Former Costa Rican president and Carbon War Room head José María Figueres on islands, carbon, and global energy use
In 1994 at age 39, José María Figueres was elected president of Costa Rica, becoming the youngest president of a Central American country during modern times. A graduate of the United States Military Academy at West Point and Harvard University’s John F. Kennedy School of Government, his administration focused on sustainable development. Since then, he has served as the chair of a United Nations taskforce, CEO of the World Economic Forum and then Concordia 21, and most recently president of Sir Richard Branson’s nonprofit Carbon War Room. Fresh off travel through parts of Asia with RMI chief scientist Amory Lovins, we asked Figueres about the importance of working with islands, creating low-carbon economies, and how to accelerate transforming global energy use.
José María Figueres |
Rocky Mountain Institute: Like RMI CEO Jules Kortenhorst, your background spans business and government. Looking at today’s energy and climate challenges, why are market-based solutions — even if bolstered by supportive governmental policies — so important for driving change?
José María Figueres: About 40 percent of global carbon emissions can be profitably avoided today within existing international agreements and national regulations by applying already-proven technologies. RMI and CWR are leaders in helping businesses realize this terrific market opportunity. As we get more capital to flow into financing the transition toward clean energy and lower carbon emissions, we can provide profitable example for others to follow and broaden understanding about these issues at the same time.
RMI: Looking at RMI and Carbon War Room’s collaborative work together in the Caribbean, including the Creating Climate Wealth summit earlier this year, why is focusing on islands so important, given their small contribution to climate change yet great vulnerability in the face of it?
JMF: Working with islands to shift their energy base from fossil fuels to renewables is important for at least three reasons. First, it helps improve the quality of life for island residents, who are burdened with some of the highest electricity prices in the world. Second, such a transition creates jobs, investment possibilities, and entrepreneurial opportunities that render these islands — normally dependent on tourism for the overwhelming bulk of their economies — more competitive. And third, our work with islands can yield shining examples of a successful transition to lower-carbon, clean-energy economies using existing technologies. This will hopefully inspire others to follow in their footsteps, and not only on literal islands. After all, islands need not be surrounded by water. They can be an off-grid mine, a rural community, an isolated military installation, and much more.
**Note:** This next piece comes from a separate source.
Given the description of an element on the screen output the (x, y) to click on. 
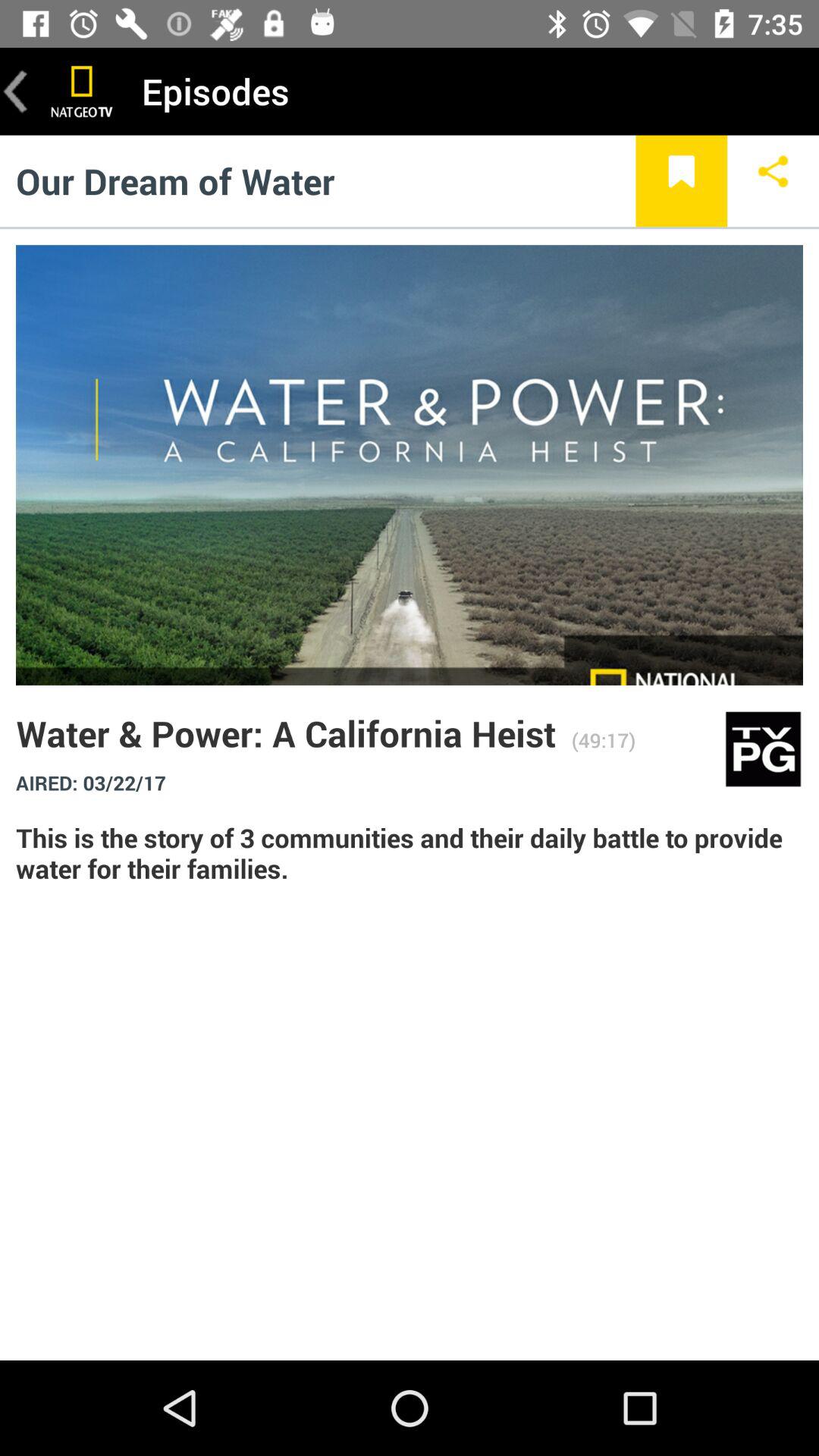
connect to bluetooth (773, 180)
RMI: Costa Rica, already known as an ecotourism hot spot and global leader in environmental stewardship, has set a goal to become carbon neutral by 2021. Your energy mix is already almost entirely renewable (mostly hydro plus some geothermal and wind), with an impressively small amount of fossil fuels. As the country embraces diversification with other renewables, such as solar in the Guanacaste region, what lessons can the rest of the world learn from your successes and challenges?
JMF: The first lesson is that renewables are profitable. Powered by renewables Costa Rica has successfully diversified its economy, with a very pronounced and competitive export-oriented bias. Secondly, we are living proof it can be done even among developing nations with scarcer economic resources than the developed world. Thirdly, our experience shows that systemic thinking in addressing these challenges is much better than a “silo” focus.
RMI: What do you see as the most significant barriers that stand in the way of transforming global energy use? With renewables making an increasingly compelling economic case — garnering billions of dollars of global investment, while their costs keep declining, making that investment go further — how can we accelerate their adoption and topple incumbent fossil fuels?
JMF: There is nothing harder than changing cultural attitudes. Most of the world grew up on fossil fuels without thinking of their unintended consequences: increasing carbon emissions driving climate change. Now we must change our habits and practices, and do so within a ten- to fifteen-year window to avoid temperature changes from escalating beyond two degrees Celsius. This requires broadening our understanding with respect to the business opportunities it entails, strong leadership to change present business models, and public-private partnerships to make progress in the short time we have to act.
RMI: With China and the U.S. dominating global oil imports, fossil fuel consumption (especially coal), and carbon emissions, how do smaller countries such as Costa Rica and the Caribbean’s island-nations perceive their place in that landscape?
JMF: Smaller nations face both a great challenge and a great opportunity. The challenge — and it’s not an easy one to come to terms with — is that even if we do everything we can in the smaller nations and reduce our carbon footprint to zero, the world still needs China, the U.S., Brazil, India, and other large players to do more and move faster. The opportunity, though, is for smaller nations to set an example in the transition to low-carbon economies, which hopefully inspires others to follow. Then, the issue becomes one of scaling solutions, rather than proving them in the first place. Smaller nations can become early-adopters proving the case that paves the way for other major world energy powers to follow.